When DS is asleep DH often asks “are you sure he’s asleep and not dead?”. He often ends up waking DS in his attempts to verify that he is still alive. When DS first began rolling back to front DH was constantly waking him up by rolling him onto his back. Some nights DS refuses to sleep in his cot and we end up on a mattress on the floor and when that happens DH is up half the night worrying about whether DS is going to suffocate or get rolled on top of.

DH wouldn’t let me buy a sling until DS was three months old. He said that putting a newborn in a sling is dangerous because newborns don’t have enough head control. DS could already hold his head up when he was born.

For the first 6 months or so DH was jittery every time I picked up DS. He was constantly going on about how worried he is that I might drop DS. He set up a bedroom downstairs so that I wouldn’t have to carry him up and down stairs.

For the first few months DH would not let me take DS for a walk without him because he was scared that we would get run over. Then he relaxed the rules a bit and allowed me to take him to the local park so long as I followed a prescribed route.

This is abuse
lucillelarusso · 20/02/2022 17:55

He's going to make you and your son seriously mentally ill. If he won't get help you need to leave.

NameChangeNymph · 20/02/2022 17:56

I agree with everyone else OP, your husband is unwell and needs to see a doctor about his anxiety. It's not healthy for him, you or your son. He's actually stunting his development and his controlling behaviour towards you in terms of what you are and aren't 'allowed' to do is worrying.

formalineadeline · 20/02/2022 17:57

That's going to harm your child's development and his future life chances.

It's not PFB syndrome, it's abuse (even if the intent is not consciously malicious).

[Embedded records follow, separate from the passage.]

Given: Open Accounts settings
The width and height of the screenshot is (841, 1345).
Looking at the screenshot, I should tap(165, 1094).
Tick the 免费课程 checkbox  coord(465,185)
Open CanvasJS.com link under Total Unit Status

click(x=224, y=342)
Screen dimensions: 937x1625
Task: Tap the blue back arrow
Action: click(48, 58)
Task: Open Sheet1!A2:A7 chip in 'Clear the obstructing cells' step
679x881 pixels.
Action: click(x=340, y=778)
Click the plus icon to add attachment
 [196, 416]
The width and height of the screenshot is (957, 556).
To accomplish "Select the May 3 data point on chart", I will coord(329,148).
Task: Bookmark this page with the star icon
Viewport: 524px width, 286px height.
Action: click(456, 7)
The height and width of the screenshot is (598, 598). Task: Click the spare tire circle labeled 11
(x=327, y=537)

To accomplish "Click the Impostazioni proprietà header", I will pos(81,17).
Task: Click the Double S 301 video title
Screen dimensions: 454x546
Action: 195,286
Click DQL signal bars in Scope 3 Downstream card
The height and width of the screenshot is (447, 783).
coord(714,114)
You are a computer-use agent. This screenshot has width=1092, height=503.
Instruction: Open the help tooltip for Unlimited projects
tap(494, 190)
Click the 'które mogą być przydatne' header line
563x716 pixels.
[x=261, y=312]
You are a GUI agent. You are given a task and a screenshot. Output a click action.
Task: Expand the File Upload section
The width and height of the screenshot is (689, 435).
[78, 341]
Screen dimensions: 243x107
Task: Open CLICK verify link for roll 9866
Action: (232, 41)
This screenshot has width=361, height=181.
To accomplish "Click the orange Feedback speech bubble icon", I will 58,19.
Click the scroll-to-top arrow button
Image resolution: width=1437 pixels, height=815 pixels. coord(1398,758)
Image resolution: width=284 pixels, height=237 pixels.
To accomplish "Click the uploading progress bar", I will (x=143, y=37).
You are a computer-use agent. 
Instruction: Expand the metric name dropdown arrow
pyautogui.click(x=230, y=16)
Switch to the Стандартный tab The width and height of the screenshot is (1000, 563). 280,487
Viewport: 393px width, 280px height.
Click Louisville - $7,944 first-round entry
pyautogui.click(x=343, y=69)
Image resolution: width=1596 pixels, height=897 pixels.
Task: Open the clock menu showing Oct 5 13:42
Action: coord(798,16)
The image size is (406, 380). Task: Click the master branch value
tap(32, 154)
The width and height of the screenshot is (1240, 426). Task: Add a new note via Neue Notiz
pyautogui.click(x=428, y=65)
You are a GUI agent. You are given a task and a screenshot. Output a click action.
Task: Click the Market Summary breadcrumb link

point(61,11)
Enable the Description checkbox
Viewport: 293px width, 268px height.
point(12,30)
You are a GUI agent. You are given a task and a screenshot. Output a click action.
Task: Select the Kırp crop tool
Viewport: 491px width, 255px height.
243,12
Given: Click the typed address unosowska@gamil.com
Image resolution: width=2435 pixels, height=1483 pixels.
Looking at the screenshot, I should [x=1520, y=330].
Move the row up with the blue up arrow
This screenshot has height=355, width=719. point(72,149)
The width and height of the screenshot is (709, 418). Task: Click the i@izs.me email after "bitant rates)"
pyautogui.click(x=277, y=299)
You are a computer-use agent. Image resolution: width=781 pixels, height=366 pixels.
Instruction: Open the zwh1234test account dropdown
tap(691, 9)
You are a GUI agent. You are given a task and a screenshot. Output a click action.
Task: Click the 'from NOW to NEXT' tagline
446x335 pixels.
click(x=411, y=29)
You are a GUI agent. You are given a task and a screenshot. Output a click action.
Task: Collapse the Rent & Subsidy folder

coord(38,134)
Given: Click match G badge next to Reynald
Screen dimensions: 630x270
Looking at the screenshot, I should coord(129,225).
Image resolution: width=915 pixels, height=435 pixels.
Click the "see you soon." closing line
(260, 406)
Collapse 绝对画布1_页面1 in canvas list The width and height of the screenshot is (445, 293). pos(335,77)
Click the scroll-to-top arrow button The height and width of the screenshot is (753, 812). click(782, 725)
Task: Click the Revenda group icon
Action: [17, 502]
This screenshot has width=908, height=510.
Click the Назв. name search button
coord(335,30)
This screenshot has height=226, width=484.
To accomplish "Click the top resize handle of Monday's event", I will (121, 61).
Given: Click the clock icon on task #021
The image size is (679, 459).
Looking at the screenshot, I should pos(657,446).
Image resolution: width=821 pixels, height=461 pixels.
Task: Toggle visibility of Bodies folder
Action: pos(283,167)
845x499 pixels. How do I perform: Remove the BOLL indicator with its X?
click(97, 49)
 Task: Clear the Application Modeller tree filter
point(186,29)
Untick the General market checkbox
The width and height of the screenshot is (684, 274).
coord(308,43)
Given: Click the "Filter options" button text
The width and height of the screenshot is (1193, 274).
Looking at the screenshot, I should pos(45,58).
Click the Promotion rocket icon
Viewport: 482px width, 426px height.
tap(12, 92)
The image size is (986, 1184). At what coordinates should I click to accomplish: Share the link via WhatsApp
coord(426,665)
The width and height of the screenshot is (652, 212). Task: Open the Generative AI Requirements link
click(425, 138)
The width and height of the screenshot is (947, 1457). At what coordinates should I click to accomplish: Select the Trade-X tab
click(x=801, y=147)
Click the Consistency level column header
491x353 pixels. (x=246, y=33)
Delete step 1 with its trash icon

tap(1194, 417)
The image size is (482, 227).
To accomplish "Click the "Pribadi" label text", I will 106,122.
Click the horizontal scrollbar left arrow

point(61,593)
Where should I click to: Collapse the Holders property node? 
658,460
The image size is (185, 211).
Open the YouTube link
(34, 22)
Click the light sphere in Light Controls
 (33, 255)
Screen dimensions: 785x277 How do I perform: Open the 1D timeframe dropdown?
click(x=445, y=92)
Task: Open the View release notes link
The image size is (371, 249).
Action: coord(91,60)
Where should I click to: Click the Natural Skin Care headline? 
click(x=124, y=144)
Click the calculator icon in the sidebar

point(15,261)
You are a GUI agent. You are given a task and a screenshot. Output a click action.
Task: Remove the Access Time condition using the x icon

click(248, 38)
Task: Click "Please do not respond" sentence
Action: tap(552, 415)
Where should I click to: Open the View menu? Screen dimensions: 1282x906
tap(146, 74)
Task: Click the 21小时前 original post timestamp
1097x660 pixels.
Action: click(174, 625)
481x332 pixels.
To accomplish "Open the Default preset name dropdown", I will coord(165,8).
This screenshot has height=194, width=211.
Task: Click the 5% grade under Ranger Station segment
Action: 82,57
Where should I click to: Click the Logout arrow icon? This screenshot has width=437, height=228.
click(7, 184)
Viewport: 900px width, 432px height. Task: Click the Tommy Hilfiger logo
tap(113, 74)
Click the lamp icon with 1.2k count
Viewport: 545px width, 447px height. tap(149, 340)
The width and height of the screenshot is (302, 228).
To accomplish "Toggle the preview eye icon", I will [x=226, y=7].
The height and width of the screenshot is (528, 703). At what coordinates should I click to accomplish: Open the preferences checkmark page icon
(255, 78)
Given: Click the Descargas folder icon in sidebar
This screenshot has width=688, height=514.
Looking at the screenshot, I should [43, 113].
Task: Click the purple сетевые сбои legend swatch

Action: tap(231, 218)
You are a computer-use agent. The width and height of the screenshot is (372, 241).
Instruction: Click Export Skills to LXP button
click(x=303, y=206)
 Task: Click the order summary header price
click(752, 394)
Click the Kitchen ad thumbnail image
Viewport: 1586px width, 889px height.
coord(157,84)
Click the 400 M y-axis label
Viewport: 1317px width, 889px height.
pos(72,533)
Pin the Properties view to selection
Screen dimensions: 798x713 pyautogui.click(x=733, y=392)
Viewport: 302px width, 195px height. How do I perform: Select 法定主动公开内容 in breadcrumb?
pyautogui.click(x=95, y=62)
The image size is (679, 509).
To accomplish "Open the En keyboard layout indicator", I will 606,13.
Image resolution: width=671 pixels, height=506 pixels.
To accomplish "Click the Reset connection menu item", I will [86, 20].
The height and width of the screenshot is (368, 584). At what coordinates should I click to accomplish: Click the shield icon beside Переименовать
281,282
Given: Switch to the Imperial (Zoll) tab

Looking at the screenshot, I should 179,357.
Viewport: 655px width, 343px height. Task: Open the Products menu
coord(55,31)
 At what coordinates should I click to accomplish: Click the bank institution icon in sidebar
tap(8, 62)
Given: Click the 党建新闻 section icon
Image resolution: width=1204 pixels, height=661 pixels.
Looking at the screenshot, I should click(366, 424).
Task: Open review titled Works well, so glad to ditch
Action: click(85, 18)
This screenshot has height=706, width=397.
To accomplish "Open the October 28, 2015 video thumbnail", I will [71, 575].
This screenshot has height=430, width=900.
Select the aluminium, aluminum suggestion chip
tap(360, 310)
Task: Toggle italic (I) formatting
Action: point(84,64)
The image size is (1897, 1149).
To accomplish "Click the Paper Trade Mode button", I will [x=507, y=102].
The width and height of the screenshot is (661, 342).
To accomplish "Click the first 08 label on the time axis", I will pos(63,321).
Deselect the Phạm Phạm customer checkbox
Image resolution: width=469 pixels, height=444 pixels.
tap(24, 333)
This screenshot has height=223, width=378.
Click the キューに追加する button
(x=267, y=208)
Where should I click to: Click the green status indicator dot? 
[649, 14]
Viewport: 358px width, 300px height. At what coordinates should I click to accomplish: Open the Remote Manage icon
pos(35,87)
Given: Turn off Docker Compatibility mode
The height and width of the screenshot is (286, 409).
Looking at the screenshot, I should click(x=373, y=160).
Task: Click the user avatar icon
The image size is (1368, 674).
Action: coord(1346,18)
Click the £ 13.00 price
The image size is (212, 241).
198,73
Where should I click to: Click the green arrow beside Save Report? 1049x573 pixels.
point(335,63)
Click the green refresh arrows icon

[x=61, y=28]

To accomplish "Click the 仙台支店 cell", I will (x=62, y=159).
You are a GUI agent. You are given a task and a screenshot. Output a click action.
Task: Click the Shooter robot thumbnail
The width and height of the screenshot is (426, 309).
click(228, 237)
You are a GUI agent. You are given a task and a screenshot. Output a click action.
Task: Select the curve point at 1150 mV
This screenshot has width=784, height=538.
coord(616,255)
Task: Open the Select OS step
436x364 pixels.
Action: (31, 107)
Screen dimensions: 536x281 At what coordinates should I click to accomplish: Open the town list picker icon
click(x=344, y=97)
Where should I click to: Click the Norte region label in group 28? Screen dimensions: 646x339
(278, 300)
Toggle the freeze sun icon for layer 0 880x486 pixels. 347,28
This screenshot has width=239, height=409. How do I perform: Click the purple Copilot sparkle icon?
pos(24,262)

Sunnytwobridges · 20/02/2022 17:57

The first six months he didn’t trust you to carry your own baby. That’s some crazy stuff right there, not sure we would still be together if it were me. He needs serious help. If he refuses then you should leave him. This is not healthy for you or your dc.

ChaToilLeam · 20/02/2022 17:58

This is either extreme anxiety or control masquerading as anxiety. Either way, it has to stop, for the sake of you and your DS.

What happens when you tell your DH no? When you refuse to go along with these insane demands? I think that would reveal much.

saraclara · 20/02/2022 17:58

He is very unwell, and it worries me that your child is ten months old and hasn't been given the opportunity to develop normally.

You absolutely need to be open and honest with your HV and yes, he absolutely needs to see his GP, but I'm guessing that he won't.

EezyOozy · 20/02/2022 17:59

I agree it's abusive, to the child. I had post natal anxiety, I had two babies a year apart and severe Sleep deprivation , needed eyes on the back of my head and it was so so so stressful and I used to panic about them climbing, falling, choking etc. To an extent I think we all worry about these things BUT I didn't stop them doing normal baby and toddler things ! I let them develop and take reasonable risks. As pp have said your DH needs help, or you need to stop him being in control, or both.

Namechangeforthis88 · 20/02/2022 17:59

Baby walkers not good for development either. Good luck getting him to get help.

MsAnnFrope · 20/02/2022 18:02

Men can also super from perinatal mental health problems and it sounds like your DH is. As part of the bouquet of crap mH I had after DD I was too anxious to drive her in a car, was unable to sleep because I thought she would die etc etc
He really needs some help and support if you can (don’t know how you are feeling yourself)

Georgeskitchen · 20/02/2022 18:02

Good grief poor you and poor DS. Can you get the health visitor to come and talk to him? Advise him that his behaviour is impacting your sons development?

tiredanddangerous · 20/02/2022 18:02

Your husbands anxiety will be way more damaging to ds than some finger food in the long run op. This is way beyond pfb and he needs to see a doctor.